It is assumed that the reader has at least a basic background in applied, intermediate statistics. This would normally include material on simple and multiple regression as well as simple analysis of variance (ANOVA) designs. This also means that you should be familiar with the basic ideas of statistical inference including hypothesis tests and confidence intervals.

There will also be some mathematics in the book where words and diagrams are not enough. The mathematical level will be intermediate, mostly consisting of simple algebra. No derivations, proofs, theorems here!

For multivariate methods, it will be useful to express ideas using matrix notation to simplify presentation. It will be enough for you to recognize that a single symbol \(\mathbf{y}\) can be a shorthand for \(n\) scores on a variable like weight, and the symbol \(\mathbf{X}\) can represent an entire data table, with, say \(n\) observations on \(p\) variables like height, body mass index, diet components, and so forth. Then, the notation \(\mathbf{y} = \mathbf{X} \boldsymbol{\beta}\) represents an entire linear model to relate weight to these other variables. I’m using this math notation to express ideas, and all you will need is a reading-level of understanding.

RECORDS SHOWN:
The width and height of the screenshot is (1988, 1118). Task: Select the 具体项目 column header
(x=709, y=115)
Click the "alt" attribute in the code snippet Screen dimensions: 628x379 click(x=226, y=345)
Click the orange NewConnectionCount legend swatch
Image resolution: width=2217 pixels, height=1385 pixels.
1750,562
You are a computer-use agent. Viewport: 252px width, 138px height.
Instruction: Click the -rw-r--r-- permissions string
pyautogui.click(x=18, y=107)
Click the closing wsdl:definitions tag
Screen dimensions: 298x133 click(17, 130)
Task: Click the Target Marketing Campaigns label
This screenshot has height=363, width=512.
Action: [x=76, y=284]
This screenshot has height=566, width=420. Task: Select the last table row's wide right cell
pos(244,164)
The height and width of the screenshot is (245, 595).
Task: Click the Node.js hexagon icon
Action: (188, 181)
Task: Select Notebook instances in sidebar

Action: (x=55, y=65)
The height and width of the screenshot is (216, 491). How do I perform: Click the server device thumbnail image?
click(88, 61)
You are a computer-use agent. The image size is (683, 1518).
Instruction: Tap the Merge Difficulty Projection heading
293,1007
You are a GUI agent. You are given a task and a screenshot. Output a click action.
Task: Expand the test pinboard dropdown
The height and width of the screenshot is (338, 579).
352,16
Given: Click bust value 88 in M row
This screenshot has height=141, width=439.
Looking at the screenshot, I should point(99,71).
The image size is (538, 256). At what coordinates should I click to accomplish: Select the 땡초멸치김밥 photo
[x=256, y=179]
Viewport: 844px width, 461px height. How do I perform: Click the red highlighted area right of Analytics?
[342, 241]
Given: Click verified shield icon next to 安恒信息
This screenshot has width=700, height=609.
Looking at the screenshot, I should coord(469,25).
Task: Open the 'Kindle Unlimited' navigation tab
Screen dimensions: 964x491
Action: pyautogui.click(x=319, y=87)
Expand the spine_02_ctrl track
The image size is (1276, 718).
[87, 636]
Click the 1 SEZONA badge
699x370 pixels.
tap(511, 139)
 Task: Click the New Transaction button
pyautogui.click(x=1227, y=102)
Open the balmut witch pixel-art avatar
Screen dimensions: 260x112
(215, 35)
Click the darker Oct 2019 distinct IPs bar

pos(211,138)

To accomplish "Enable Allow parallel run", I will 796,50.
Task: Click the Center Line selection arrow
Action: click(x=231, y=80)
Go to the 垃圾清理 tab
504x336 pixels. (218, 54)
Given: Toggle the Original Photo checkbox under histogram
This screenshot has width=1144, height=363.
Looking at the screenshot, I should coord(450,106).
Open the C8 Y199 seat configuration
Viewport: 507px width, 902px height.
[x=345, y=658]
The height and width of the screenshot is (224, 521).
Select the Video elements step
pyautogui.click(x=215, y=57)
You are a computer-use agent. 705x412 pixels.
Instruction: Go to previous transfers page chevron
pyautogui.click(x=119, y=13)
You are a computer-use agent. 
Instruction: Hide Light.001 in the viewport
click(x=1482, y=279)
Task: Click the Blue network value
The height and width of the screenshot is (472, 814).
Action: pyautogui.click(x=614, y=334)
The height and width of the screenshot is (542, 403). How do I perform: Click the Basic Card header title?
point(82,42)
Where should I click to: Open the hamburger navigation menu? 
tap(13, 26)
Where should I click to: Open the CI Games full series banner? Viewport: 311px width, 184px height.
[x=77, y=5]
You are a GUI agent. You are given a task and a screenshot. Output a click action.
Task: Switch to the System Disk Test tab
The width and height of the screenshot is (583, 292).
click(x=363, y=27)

GIVEN PROBLEM 1: List everything the passage on the book's prerequisites says the book will not contain.
GIVEN PROBLEM 2: Rewrite the prerequisites passage from "For multivariate methods, it" up to and including "reading-level of understanding.", changing "weight" to "income" wherever it occurs.
GIVEN PROBLEM 3: According to the prerequisites passage, what will the mathematical level of the book be?

CORRECT RESPONSE 1: derivations, proofs, theorems

CORRECT RESPONSE 2:
For multivariate methods, it will be useful to express ideas using matrix notation to simplify presentation. It will be enough for you to recognize that a single symbol \(\mathbf{y}\) can be a shorthand for \(n\) scores on a variable like income, and the symbol \(\mathbf{X}\) can represent an entire data table, with, say \(n\) observations on \(p\) variables like height, body mass index, diet components, and so forth. Then, the notation \(\mathbf{y} = \mathbf{X} \boldsymbol{\beta}\) represents an entire linear model to relate income to these other variables. I’m using this math notation to express ideas, and all you will need is a reading-level of understanding.

CORRECT RESPONSE 3: Intermediate, mostly consisting of simple algebra.